▶ _Text_:
......
16. By reason the Representation and the failure to advise, upon which the Applicants’ relied, the Applicants:

i) understood and believed that the First Respondent had provided clean fill to the property, including any in-ground or underground cavity on the property, in accordance with Council requirements and the requirements of the Building Code of Australia;

ii) made a claim for compensation under the Contract commensurate with their appreciate of the extent of the First Respondent’s failure to comply with Special Condition 40 of the Contract;

iii) caused the Applicants to settle their claim against the First Respondent pursuant to clause 7 of the Contract for the sum of $2,000 in accordance with the letter dated 19 December 2002 from Gillis Delaney Brown to Williams Woolf & Zuur.

As against the second respondent the applicant claims:

19. At all material times, Second Respondent was a person involved in the contravention within the meaning of s.75B of the Trade Practices Act, 1974 (Cth).

Particulars

The Second Respondent either knew that the Representation was false or alternatively did not care whether it was true or false or alternatively was knowingly concerned in the contravention within the meaning of s.75B of the Trade Practices Act, 1974 (Cth.) when he caused the letter dated 23 September 2002 from Gillis Delaney Brown, the Solicitors for the Respondents to be sent to Williams Woolf & Zuur, the prior Solicitors for the Applicants stating that “clean” fill have been delivered on 23 September 2002.

20. In the premises, the Applicants claim as against the Second Respondent the damages claimed against the First Respondent set forth in paragraph 17 hereinabove.

It should be noted in relation to these claims that it is not alleged that the first or second respondent ever represented that the clean fill had been properly compacted. It was found by the applicants that the fill had not been properly compacted and this was the subject of negotiations between the parties and a retention from the settlement monies. This breach of the contract was eventually settled by the purchasers retaining $2,000 out of the retention monies. This was a sum reached by negotiations between the parties that may well have involved other matters apart from this particular dispute.
......
▶ _Dataset extract_:

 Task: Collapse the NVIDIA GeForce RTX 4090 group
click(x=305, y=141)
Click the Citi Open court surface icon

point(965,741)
......
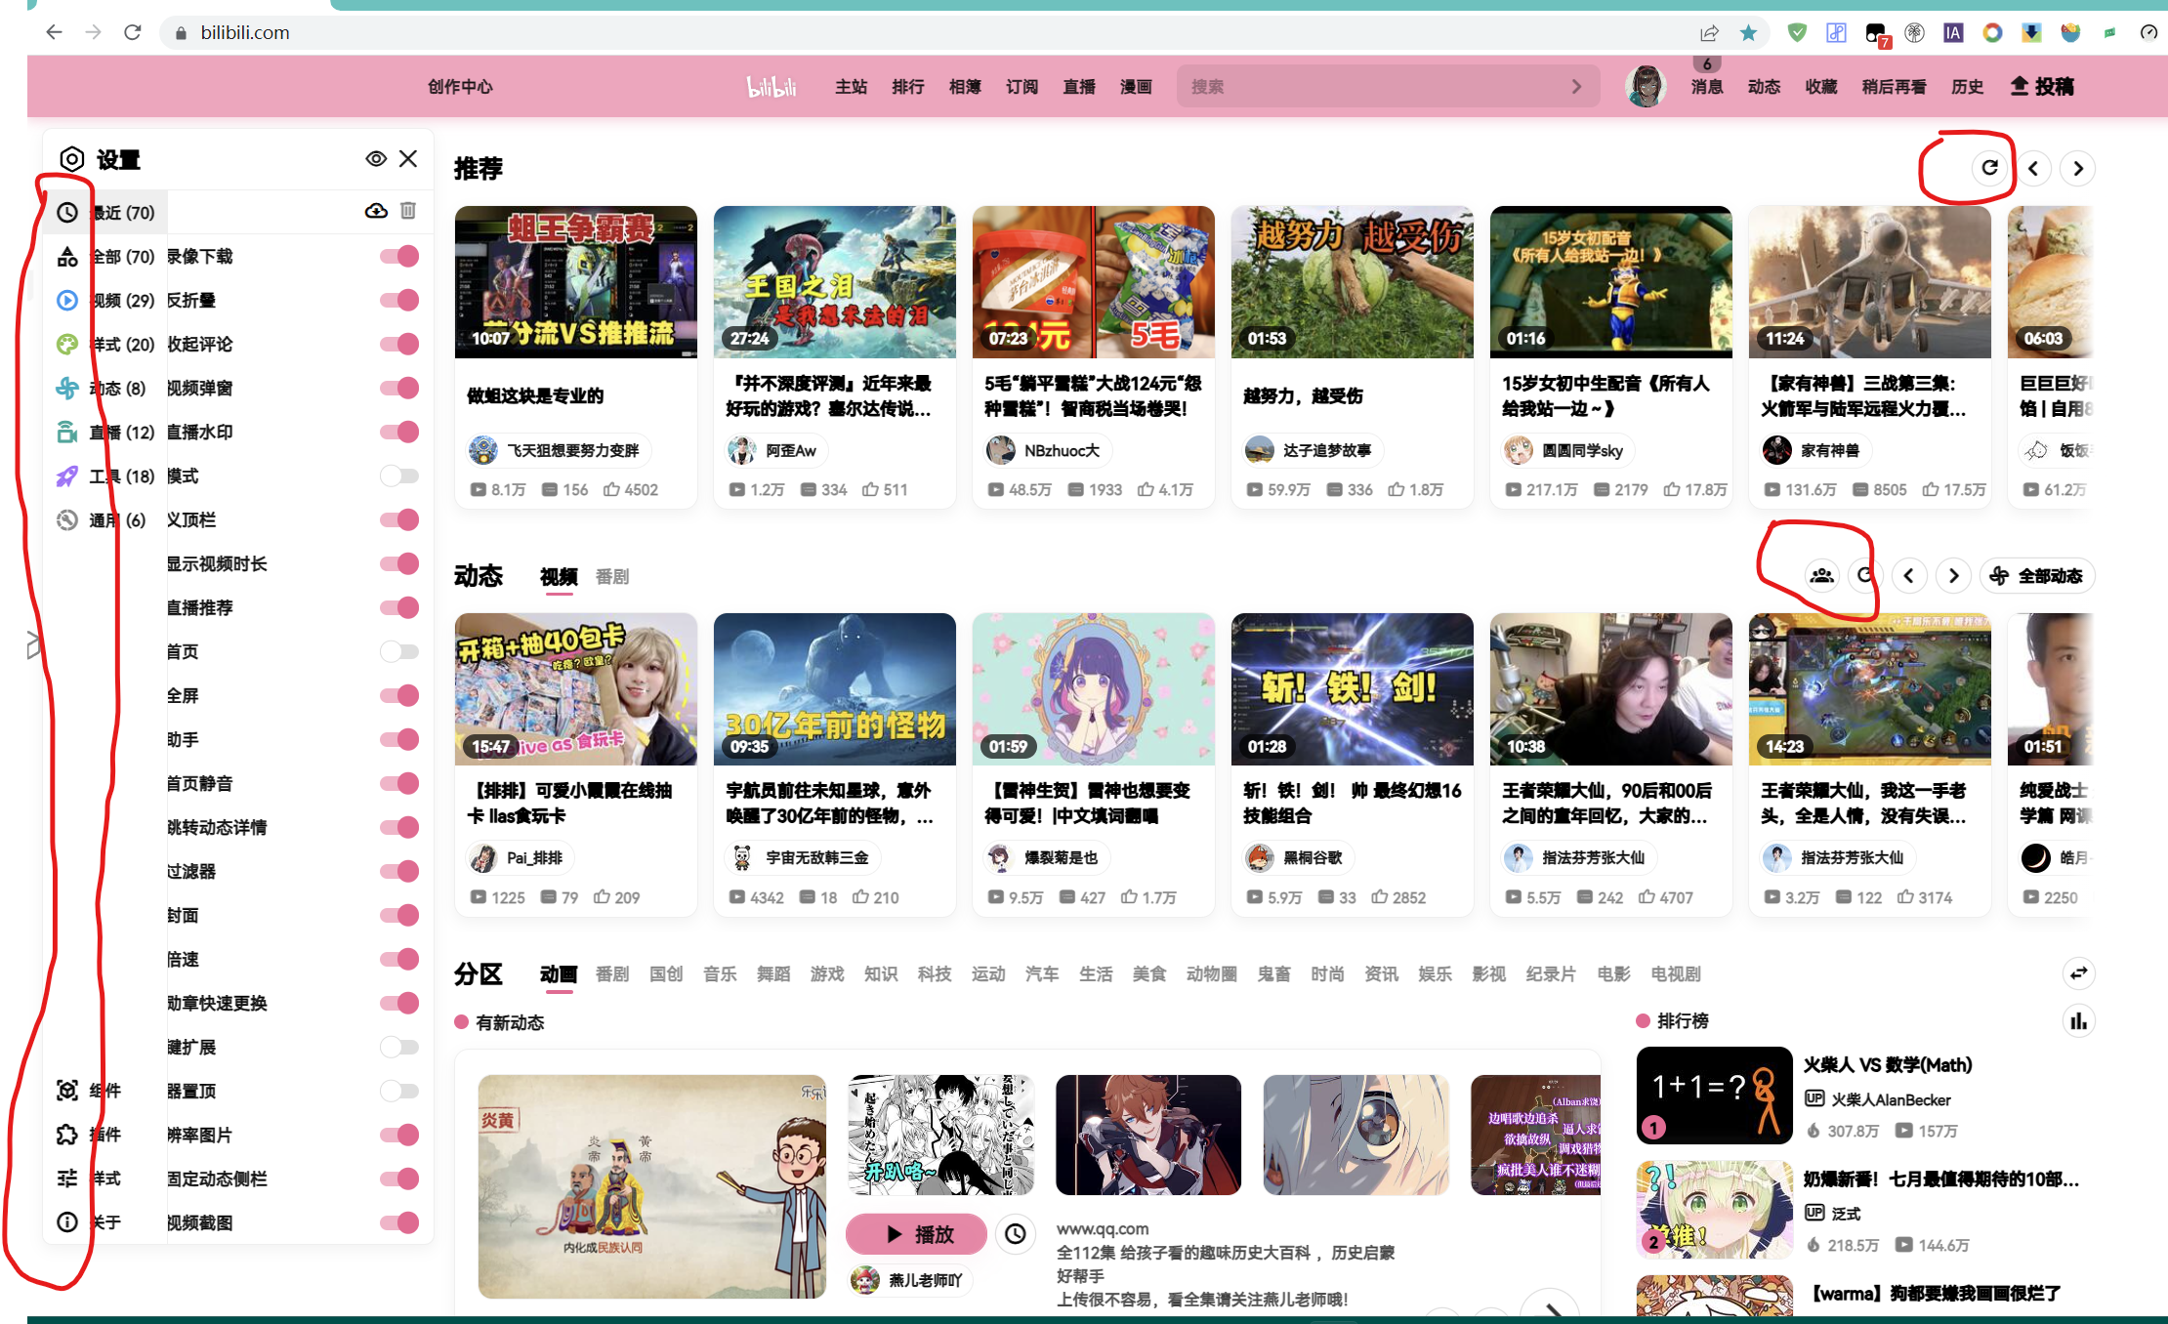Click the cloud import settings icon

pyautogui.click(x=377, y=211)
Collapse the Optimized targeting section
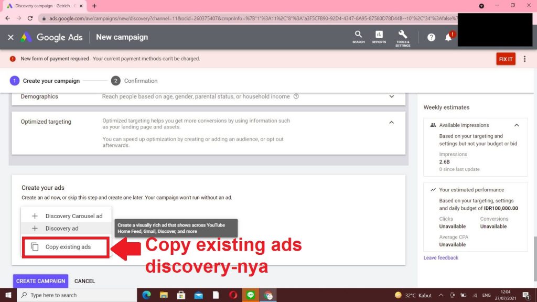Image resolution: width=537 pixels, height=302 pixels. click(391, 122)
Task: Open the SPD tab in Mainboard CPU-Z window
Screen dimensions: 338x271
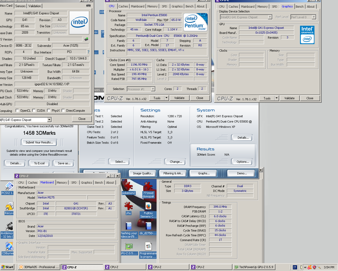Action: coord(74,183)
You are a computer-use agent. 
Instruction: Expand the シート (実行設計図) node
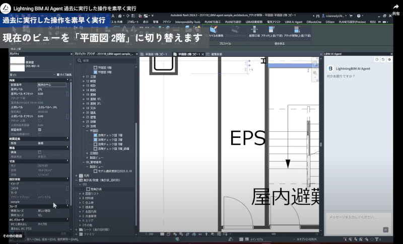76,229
......
▶ _Jobs_:
1. In the pleading about the clean fill claims, list the consequences that paragraph 16 says the Representation and the failure to advise had for the Applicants.
2. Proceed with the pleading about the clean fill claims, starting after its final sentence.

▶ _Responses to the exercise_:
1.
- The Applicants understood and believed that the First Respondent had provided clean fill to the property, including any in-ground or underground cavity on the property, in accordance with Council requirements and the requirements of the Building Code of Australia.
- The Applicants made a claim for compensation under the Contract commensurate with their appreciation of the extent of the First Respondent's failure to comply with Special Condition 40 of the Contract.
- The Applicants were caused to settle their claim against the First Respondent under clause 7 of the Contract for the sum of $2,000, in accordance with the letter dated 19 December 2002 from Gillis Delaney Brown to Williams Woolf & Zuur.

2.
  1. With regard to the representations concerning the delivery of clean fill it is accepted that the fill was “clean” but contained oversized material and therefore did not satisfy the requirements for suitable material as set out in s.4 of the Australian Standard AS3798-1996. The reliance on this representation that is alleged is that the applicants settled the dispute concerning the clean fill for $2,000. I have a difficulty with this assertion. Firstly there was a settlement of the compaction costs of $13,350. That must necessarily have included something for breaking up the larger bits of fill into small pieces. The fill itself was otherwise clean, which was the actual representation alleged to have been made. And if the problems concerning the material that was discovered on, just within and under the fill had not existed, no loss could be said to have arisen out of the reliance. I have found that the first respondent is in no way responsible for the contamination of the orange fill. Therefore any loss suffered by the applicants in relation to that contamination could not arise out of any representation made by the first or second respondent. The loss suffered by the applicants in relation to the contamination of the fill underneath the clean fill does not arise out of representations alleged or made. It arises out of the breach of Special Condition 40. By the end of the proceedings the applicant was making only the faintest of claims under the Trade Practices Act or the Fair Trading Act (NSW) and for the reasons given I am not satisfied that they were made out. This means that the claim against Mr Gillis must be dismissed as it is a claim made only under the statutory counts.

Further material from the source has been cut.